Kiko

Un gran regalo para la Iglesia de hoy

Aun recuerdo cuando era estudiante, en el Seminario Diocesano de Burgos, en el año 1965. Ya se comentaba que en el Barrio de Vallecas (Madrid), en la zona de chabolas, había un seglar que estaba realizando una revolución evangelizadora con los pobres y desheredados. Este personaje se llamaba Kiko Argüello. El arzobispo de Madrid, en aquella época Mons. Morcillo, tenía un aprecio especial al talante y estilo de anunciar el evangelio con las catequesis que el mismo Kiko Argüello pronunciaba y promovía. Pronto se agregó Carmen Hernández y otros muchos que estaban haciendo una revolución pacífica mucho mayor que la que realizaba la política con sus varias caras. Era un aire fresco que tenía como origen el kerigma y fascinaba a los que se acercaban a ellos y posteriormente a las comunidades. El término kerigma proviene del griego que significa “anuncio-proclamación”. El que proclama lo hace como un emisario. Lo anuncia de tal forma que hace vivir aquello que se proclama. Y en este caso es la Palabra de Dios que se anuncia con alegría y plena convicción.

Fue la fuerza con la que se iba expandiendo que en el año 1968 se inició en Roma tal estilo de vida. Años antes había tenido una experiencia en Madrid y desde entonces se difundió por todo el mundo. Han pasado más de cincuenta años y la experiencia de Kiko Argüello que él relata hace pensar en la fuerza que da la fe en Cristo. “Tenía un amigo que era asistente social y que trabajaba en las chabolas de Palomeras (Madrid) y le dije: Querría dejarlo todo e irme a vivir entre los pobres. Y me indicó un sitio: un pequeño valle lleno de cuevas, donde había gitanos, quinquis, vagabundos, pordioseros, mendigos, prostitutas viejas… una zona horrible. Me fui a vivir allí con una guitarra y una Biblia. En el suelo había un colchón. Me acuerdo de que hacía un frío espantoso. Aquella chabola era un refugio para los perros y los perros me calentaban. Dormía con cuatro o cinco perros encima, si no, me moría de frío. A aquel ambiente me llevó Dios, porque yo, sinceramente, no habría ido nunca”. Los carismas nacen de esta forma tan sencilla y la fuerza del Espíritu se posa en los sencillos de corazón que arriesgan su vida.

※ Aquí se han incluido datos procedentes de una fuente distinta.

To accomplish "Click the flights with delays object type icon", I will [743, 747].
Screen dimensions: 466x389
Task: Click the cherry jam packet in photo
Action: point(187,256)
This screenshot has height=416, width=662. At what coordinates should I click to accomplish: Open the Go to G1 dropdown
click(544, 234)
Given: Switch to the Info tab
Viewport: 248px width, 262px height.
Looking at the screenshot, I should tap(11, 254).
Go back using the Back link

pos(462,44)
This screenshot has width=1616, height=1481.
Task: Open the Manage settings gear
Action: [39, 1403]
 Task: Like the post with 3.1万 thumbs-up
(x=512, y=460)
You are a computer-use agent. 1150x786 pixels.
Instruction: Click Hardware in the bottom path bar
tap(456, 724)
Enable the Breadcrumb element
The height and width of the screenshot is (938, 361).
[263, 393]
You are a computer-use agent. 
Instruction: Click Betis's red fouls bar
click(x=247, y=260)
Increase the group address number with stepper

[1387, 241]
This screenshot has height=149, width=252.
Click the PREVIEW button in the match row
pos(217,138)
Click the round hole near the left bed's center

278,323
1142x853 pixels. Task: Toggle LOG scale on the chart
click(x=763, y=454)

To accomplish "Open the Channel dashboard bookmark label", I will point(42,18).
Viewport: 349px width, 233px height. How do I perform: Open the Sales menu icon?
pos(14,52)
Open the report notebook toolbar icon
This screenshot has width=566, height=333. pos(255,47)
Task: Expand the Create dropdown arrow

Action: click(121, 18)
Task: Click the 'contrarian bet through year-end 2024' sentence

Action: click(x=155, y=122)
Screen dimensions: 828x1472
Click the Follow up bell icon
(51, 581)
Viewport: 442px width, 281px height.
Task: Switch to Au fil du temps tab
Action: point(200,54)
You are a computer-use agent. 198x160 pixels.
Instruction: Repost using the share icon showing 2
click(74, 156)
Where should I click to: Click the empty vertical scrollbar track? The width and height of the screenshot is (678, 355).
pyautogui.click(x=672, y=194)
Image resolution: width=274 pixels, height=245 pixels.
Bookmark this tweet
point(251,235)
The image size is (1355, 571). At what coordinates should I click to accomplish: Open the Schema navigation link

El día 5 de mayo de este año estuve celebrando -en Roma donde se comenzó (hace 50 años)- las Bodas de Oro del Camino Neocatecumenal junto con el Papa Francisco, varios cardenales y muchos obispos de toda la Iglesia y más de CIENTO CINCUENTA MIL fieles, pertenecientes al Camino Neocatecumenal, que habían venido de todas las partes del mundo. Fue un evento lleno de fuerza y alegría espiritual. El Papa Francisco hizo una reflexión profunda sobre lo que debe ser el sentido de la misión: “Para anunciar es necesario renunciar. Solo una Iglesia que renuncia al mundo anuncia bien al Señor… Totalmente misionero, no es quien va solo, sino quien camina juntos. Caminar juntos es siempre un arte para aprender, todos los días. Uno debe de tener cuidado, por ejemplo, para no dictar el paso a otros… porque la respuesta a Dios madura solo en una libertad auténtica y sincera”. Los tiempos de Dios no son nuestros tiempos.

Nos podemos preguntar: ¿Cómo es posible que un seglar o laico (Kiko Argüello) haya tenido tanta fuerza para atraer a miles y miles de personas? Sólo existe una respuesta: Las gracias que concede el Espíritu Santo no tienen fronteras y no hace distinción de personas. Concede las gracias a quien quiere y como quiere. Él mismo narra: “Frecuentaba Bellas Artes (en Madrid) y en mi curso había un sacerdote, también pintor, y fui hablar con él sobre esto. Todo lo que me decía me parecían cosas sin consistencia. Entendí rápidamente que el problema era la fe, y que yo solo no podía darme la fe. Entonces grité al Señor y en aquel momento, de repente, sentí dentro de mí la certeza de que Dios existía. No lo sentí como un razonamiento o como una teoría, no. ¡Dios existía! Fue un toque especial que llegó a la sustancia de mi vida”. Estas son las sorpresas de Dios, puesto que a cada uno, nos tiene el día prefijado. Por eso nunca hemos de adelantar los momentos de Dios sino saber esperar. ¡Muchas gracias, a ti Espíritu Santo, que nos regalas tantos milagros y uno de ellos es el Camino Neocatecumenal!